Further, the three neural networks take different time node data sets as input, then output oxygen concentration predicted values of different time nodes, and compare the difference between every two nodes with a real data difference value to generate a total error cost, and the method comprises the following steps:
further, based on
Figure 747074DEST_PATH_IMAGE008
Figure 98421DEST_PATH_IMAGE004
Figure 185325DEST_PATH_IMAGE006
The following cost calculation is performed:
Figure 799977DEST_PATH_IMAGE009
Figure 175595DEST_PATH_IMAGE010
wherein, the first and the second end of the pipe are connected with each other,
Figure 330633DEST_PATH_IMAGE011
Figure 6465DEST_PATH_IMAGE012
expressed as the difference between the predicted oxygen concentration values at time nodes t and t +1, and the difference between the predicted oxygen concentration values at time nodes t-s +1 and t +1, respectively;
Figure 588756DEST_PATH_IMAGE013
Figure 245478DEST_PATH_IMAGE014
the real values of the oxygen concentration are respectively expressed as time nodes t and t +1The difference between the real values of the oxygen concentration at the time nodes t-s +1 and t + 1;
further, based on
Figure 938627DEST_PATH_IMAGE015
Figure 937807DEST_PATH_IMAGE012
Performing error cost calculation to obtain Loss1 and Loss 2; and obtains the total error cost based on the sum of Loss1 and Loss 2.
Further, the updating the weight of each neuron based on the back propagation algorithm includes:
based on a gradient descent method, updating the weights is performed so as to minimize the total error cost, thereby realizing updating of the weights of the first neural network model and facilitating more accurate prediction.
Specifically, in the present embodiment, the Back Propagation Algorithm is BP Algorithm (Error Back Propagation Algorithm).

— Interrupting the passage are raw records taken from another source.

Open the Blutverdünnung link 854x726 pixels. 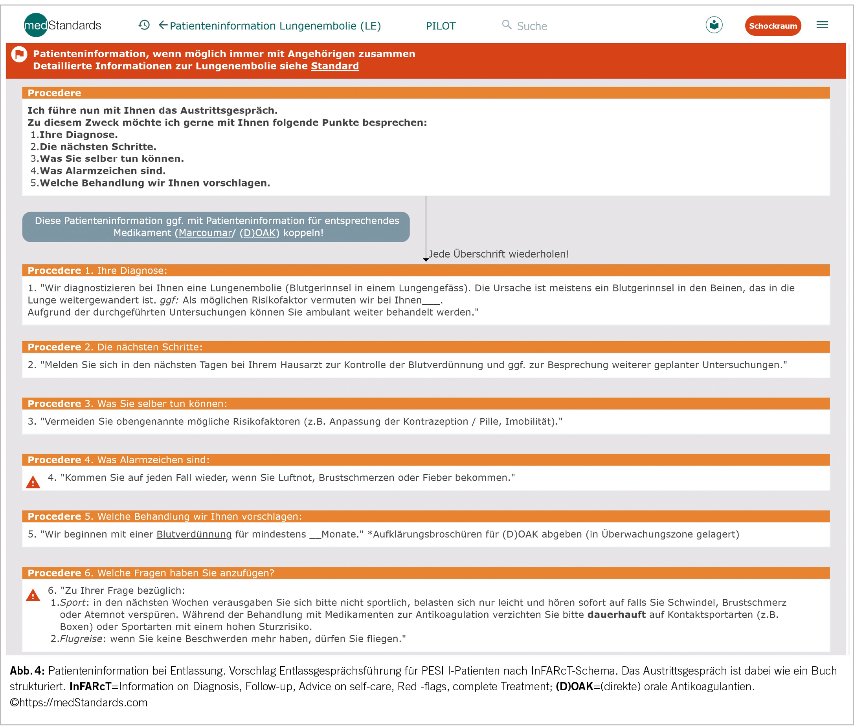(194, 534)
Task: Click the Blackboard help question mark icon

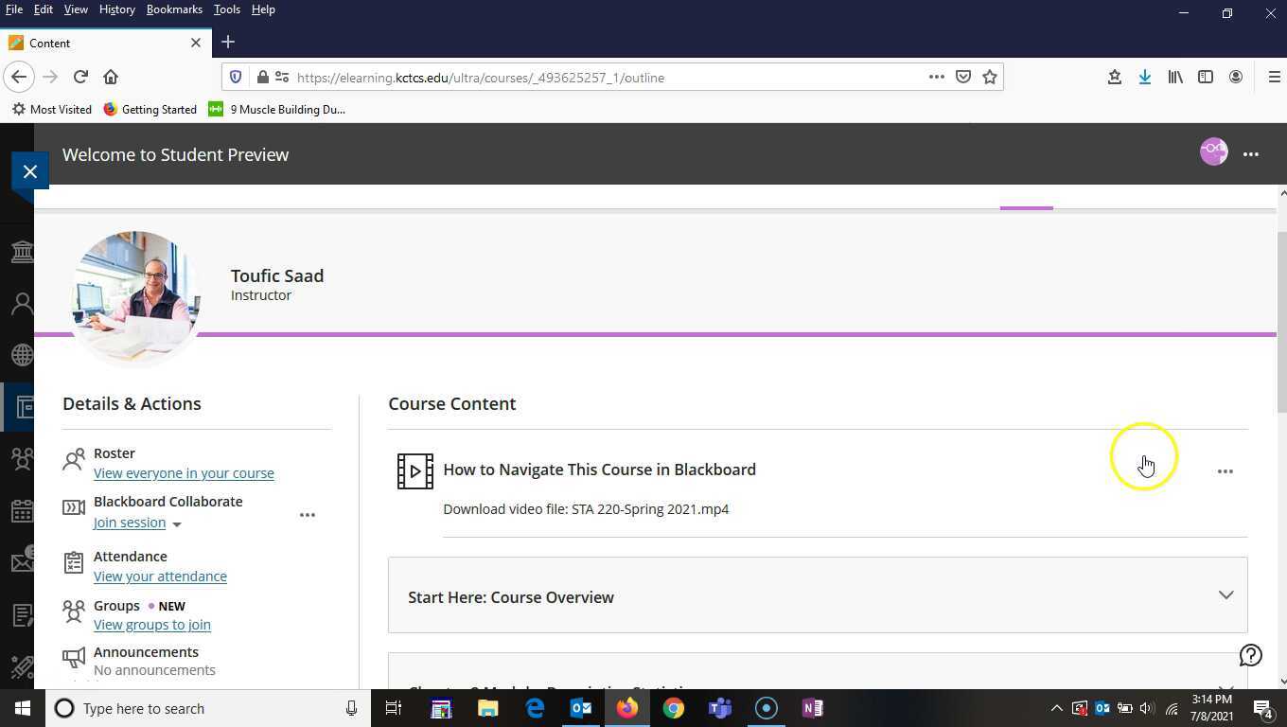Action: click(1250, 655)
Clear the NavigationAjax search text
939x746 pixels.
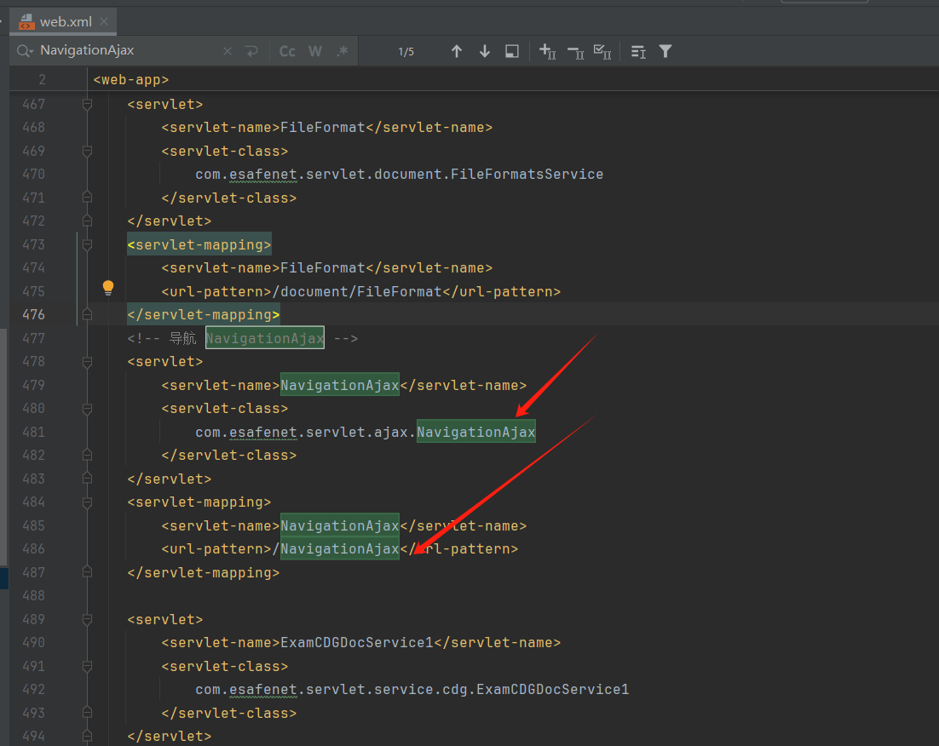tap(228, 51)
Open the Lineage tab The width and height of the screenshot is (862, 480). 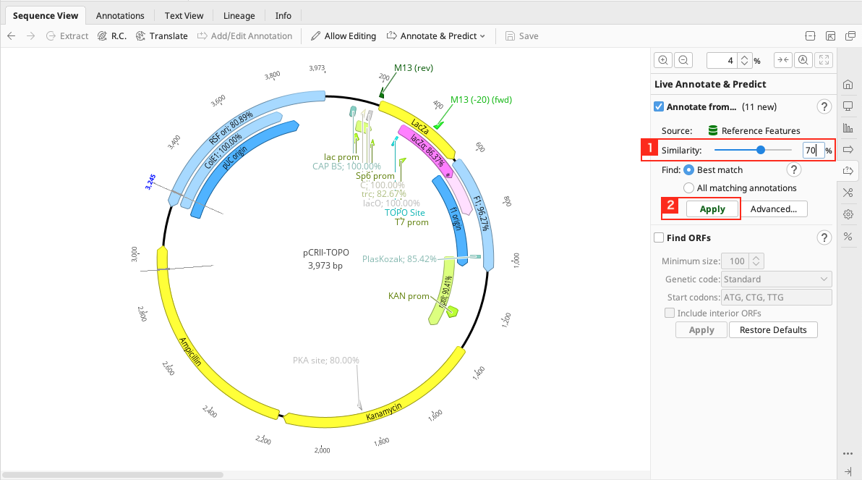coord(239,15)
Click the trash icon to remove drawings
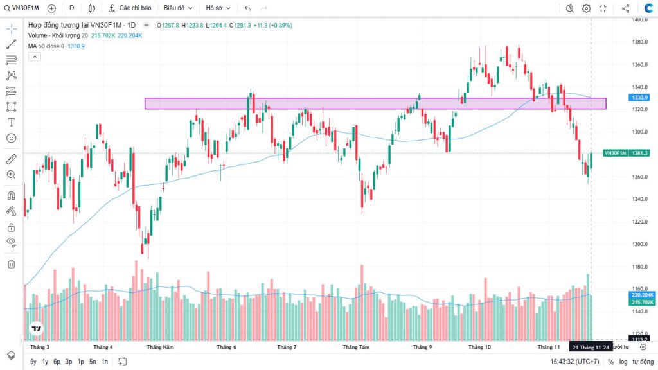658x370 pixels. pyautogui.click(x=11, y=263)
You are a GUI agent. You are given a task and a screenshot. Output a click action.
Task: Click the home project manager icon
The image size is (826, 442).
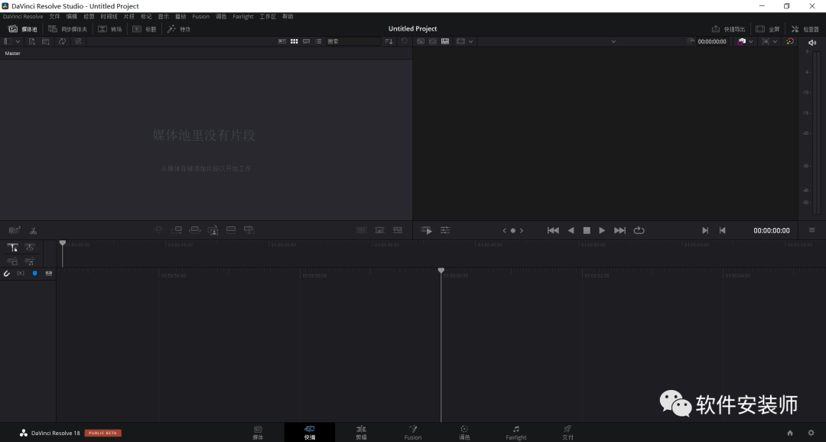coord(790,433)
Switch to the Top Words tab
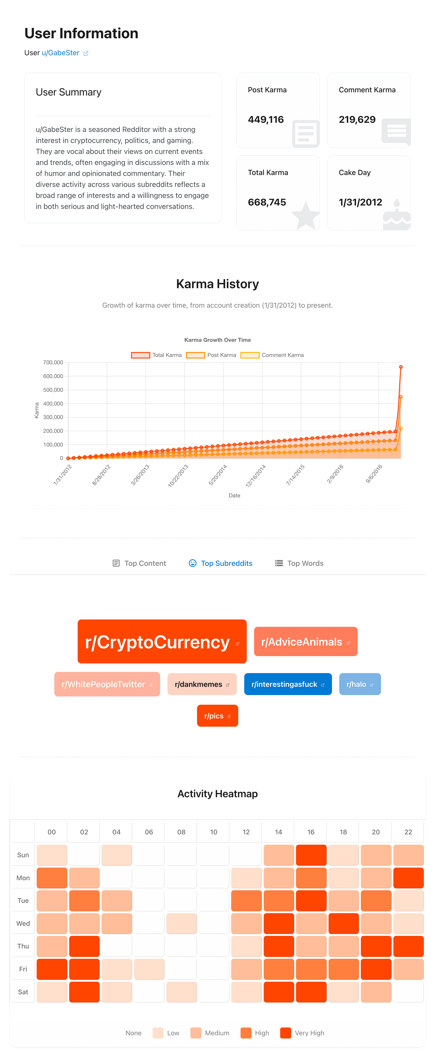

In addition, in a second aspect, this embodiment further provides a control device for a pentastatic space system based on the internet of things, where the system includes:
the acquisition module 10 acquires oxygen concentration information of a current time node in a space based on an oxygen concentration sensor of the internet of things according to a preset time interval and sends the information to the five-constant-space system controller;
the prediction module 20 predicts the predicted value of the oxygen concentration of the time node of the next time according to the oxygen concentration information of the current time node and the first neural network model by the five constant space system controllers; the first neural network model comprises a plurality of neural networks, and is used for receiving oxygen concentration values of a current time node, a previous time node and a historical random time node, and executing acquisition of oxygen concentration difference at adjacent time and oxygen concentration difference at random time; reversely adjusting the first neural network model according to the oxygen concentration difference of the adjacent time and the oxygen concentration difference of the random time;
and the adjusting module 30 is used for executing the pre-adjusting control of the oxygen concentration by the five-constant space system controller based on the predicted value of the oxygen concentration at the time node of the next time node.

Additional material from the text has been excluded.